Increased frequency of monoclonal gammopathy of undetermined significance in patients with nonimmune chronic idiopathic neutropenia syndrome

Abstract

This study describes the frequency of monoclonal gammopathy of undetermined significance (MGUS) and the changes in some inflammation-related serum proteins in 157 patients with nonimmune chronic idiopathic neutropenia syndrome (NI-CINS). Of these patients, 42 had pronounced neutropenia with neutrophil counts < 1500/microL, and 115 had mild neutropenia with neutrophil counts ranging from 1500 to 2499/microL. Sixty-six volunteers served as healthy control subjects and 157 age- and sex-matched patients hospitalized for nonmalignant diseases served as patient control subjects. We found that 28.6% of patients with pronounced neutropenia and 14.8% of patients with mild neutropenia had increased serum gamma globulins (above the 95% confidence limit of values of the control subjects). In the group of patients with pronounced neutropenia, 30.9% had increased immunoglobulin (Ig)G values and 23.8% had increased IgA values. In the group of patients with mild neutropenia, 17.4% had increased IgG values and 21.7% had increased IgA values. IgG and IgA values strongly correlated with the neutrophil count. No changes in serum IgM were found.
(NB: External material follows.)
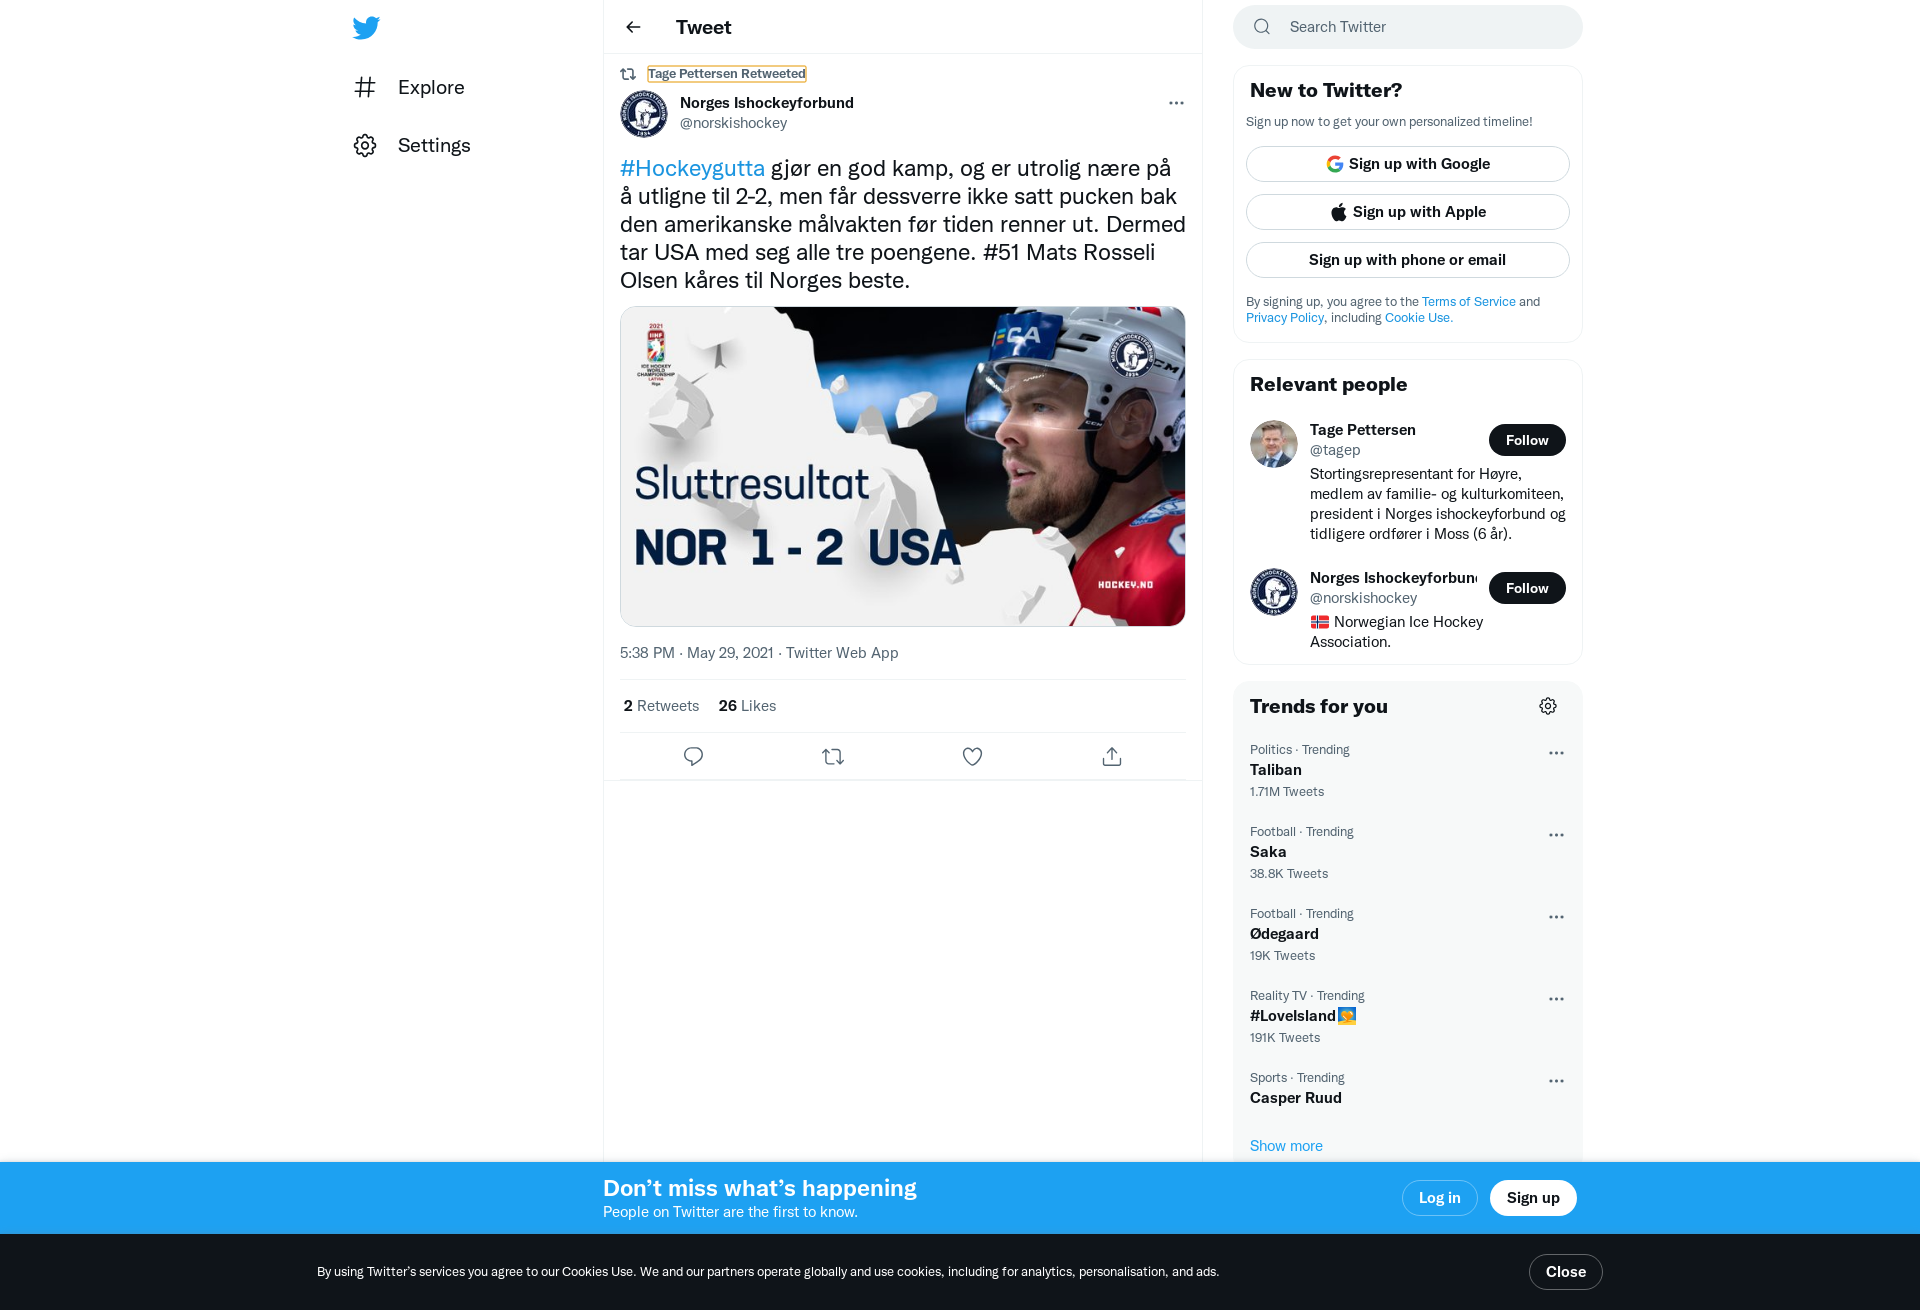
Task: Open the NOR 1 - 2 USA tweet image
Action: pyautogui.click(x=903, y=466)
Three of 42 patients with pronounced neutropenia (7.14%) and 3 of 115 patients with mild neutropenia (2.61%) had serum immunofixation tests which showed a small monoclonal spike--4 were IgG-kappa type, 1 was IgG-lambda type, and 1 was IgA-kappa type. None of the healthy or patient control subjects had any evidence of MGUS. No significant changes in the amount of monoclonal spikes were documented during an 18- to 143-month follow-up (median, 58 months). Except for significantly increased alpha1-antitrypsin levels, there were no significant differences in the levels of acute-phase proteins studied between the study patients and the control subjects. These findings are consistent with our previous report suggesting the possible existence of an unrecognized low-grade chronic inflammation in patients with NI-CINS, which may be involved in the pathogenesis of neutropenia in the affected subjects.